Scid Mouse: "Scid" stands for severe combined immunodeficiency disease. Scid mice fail to develop mature T and B cells and are thus severely compromised immunologically. The absence of these cells enables SCID mice to accept foreign cells and grafts from other strains of mice and other species. An autosomal recessive mutation resulting in SCID developed spontaneously in a strain of mice called CB-17.

Scid mice have been very useful in the study of human lymphocytes. For example, one can transplant human thymus and lymph node tissue under the kidney capsule of the SCID mouse and inject the mouse with human fetal liver cells (stem cells). Those stem cells will then migrate to the human thymus where they will mature into T cells.

Transgenic Mice: are mice which have a gene insertion, deletion or replacement. The foreign or modified genes that are added are called "transgenes." There are two main methods to create transgenic mice. The first relies on random insertion of the gene into the mouse. The second rlies upon homologous recombination.

IMMUNOASSAYS        Flow Cytommetry

MICROSCOPY

Light Microscopy

The wavelenght of visible light ranges from about 0.4 um to 0.7 um. This means that the best possible detail which a light microscope can resolve is 0.2 um. In a bright field microscope an image is obtained by the simple transmission of light through a cell. In a dark field microscope, the illuminating rays of light that are scattered by the various components of a cell are directed from the side so that only scattered light enters the microscope lenses. The cell appears as a bright object against a dark background.

Phase contrast microscopes and differential interference contrast ("Nomarsky") microscopes take advantage of the fact that the phase of a light wave is changed as it passes through a cell. Light that passes through a dense part of the cell like the nucleus, for example, is retarded and the light phase is consequently shifted relative to light that passes through a thinner region of the cell such as the cytoplasm.

A Fluorescence microscope is similar to an ordinary light microscope except that illuminating light is passed through 2 sets of filters. The first filter is selected so that it passes only the wavelenghts that excite a particular fluorescent dye, while the second filter blocks out this light and passes only those wavelenghts emitted when the dye fluoresces. Fluorescent molecules absorb light at one wavelenght (higher energy) and emit it at another longer wavelenght (lower energy). If a compound is illuminated at its absorbing wavelenght and then viewed through a filter that only allows light of the emitted wavelenght to pass, it will glow against a dark background. The same number of molecules of an ordinary stain viewed conventionally would be practically invisible.

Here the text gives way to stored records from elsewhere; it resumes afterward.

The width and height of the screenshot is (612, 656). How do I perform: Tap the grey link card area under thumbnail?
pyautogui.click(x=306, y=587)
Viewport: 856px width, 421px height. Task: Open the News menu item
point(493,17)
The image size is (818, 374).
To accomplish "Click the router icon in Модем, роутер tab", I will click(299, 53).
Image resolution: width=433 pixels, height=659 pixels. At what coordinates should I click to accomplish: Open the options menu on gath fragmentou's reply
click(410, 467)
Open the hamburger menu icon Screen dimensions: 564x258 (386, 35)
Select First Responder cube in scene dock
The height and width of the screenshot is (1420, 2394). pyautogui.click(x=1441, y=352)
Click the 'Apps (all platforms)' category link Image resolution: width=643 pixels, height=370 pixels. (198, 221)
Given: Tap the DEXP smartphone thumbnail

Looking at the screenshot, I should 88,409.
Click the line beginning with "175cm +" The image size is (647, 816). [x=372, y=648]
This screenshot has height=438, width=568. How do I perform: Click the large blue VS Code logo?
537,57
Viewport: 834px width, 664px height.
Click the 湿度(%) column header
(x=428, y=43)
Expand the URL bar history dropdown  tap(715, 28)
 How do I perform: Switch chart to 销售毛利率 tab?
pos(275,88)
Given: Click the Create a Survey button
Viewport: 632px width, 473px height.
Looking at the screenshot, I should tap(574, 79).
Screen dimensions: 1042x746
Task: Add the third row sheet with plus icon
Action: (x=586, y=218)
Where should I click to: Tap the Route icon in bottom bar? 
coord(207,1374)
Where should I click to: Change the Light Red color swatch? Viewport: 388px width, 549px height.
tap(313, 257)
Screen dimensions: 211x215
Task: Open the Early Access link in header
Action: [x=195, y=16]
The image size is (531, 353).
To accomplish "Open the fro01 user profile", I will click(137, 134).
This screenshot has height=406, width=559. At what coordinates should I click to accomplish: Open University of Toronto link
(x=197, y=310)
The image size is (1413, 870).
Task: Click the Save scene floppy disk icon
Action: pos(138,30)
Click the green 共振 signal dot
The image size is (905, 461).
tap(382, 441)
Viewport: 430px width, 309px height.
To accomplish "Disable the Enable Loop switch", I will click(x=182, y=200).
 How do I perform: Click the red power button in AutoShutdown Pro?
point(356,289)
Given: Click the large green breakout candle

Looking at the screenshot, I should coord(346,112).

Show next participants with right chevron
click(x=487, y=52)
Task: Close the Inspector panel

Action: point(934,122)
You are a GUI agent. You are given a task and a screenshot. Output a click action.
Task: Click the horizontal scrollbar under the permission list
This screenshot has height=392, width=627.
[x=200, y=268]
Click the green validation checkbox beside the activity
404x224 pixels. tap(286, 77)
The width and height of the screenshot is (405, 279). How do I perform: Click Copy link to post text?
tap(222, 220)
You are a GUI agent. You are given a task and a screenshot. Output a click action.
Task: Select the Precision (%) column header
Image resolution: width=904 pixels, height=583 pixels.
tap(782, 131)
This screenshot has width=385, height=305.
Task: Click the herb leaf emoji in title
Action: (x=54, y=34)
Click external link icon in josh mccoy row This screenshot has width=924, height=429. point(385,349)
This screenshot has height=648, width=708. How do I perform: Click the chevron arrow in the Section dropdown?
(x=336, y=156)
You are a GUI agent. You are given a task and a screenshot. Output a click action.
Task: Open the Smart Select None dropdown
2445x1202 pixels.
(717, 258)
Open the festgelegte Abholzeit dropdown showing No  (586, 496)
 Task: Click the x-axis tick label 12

One more complex application of fluorescence is fluorescence resonance energy transfer where two molecules (proteins) of interest are each labeled with a  different fluorochrome so that the emission spectrum of one fluorochrome overlaps with the absorption spectrum of the other. If the two proteins bind the energy of the absorbed light is transferred from one to the other.

Confocal microscopy is used to get a 3 dimensional picture of a cell or tissue by focusing a laser at a specific depth in the specimen. Multiphoton microscopes which are very expensive use principles of confocal microscopy with infared lasers which finely focus light onto the specimen and is less damages to living tissues.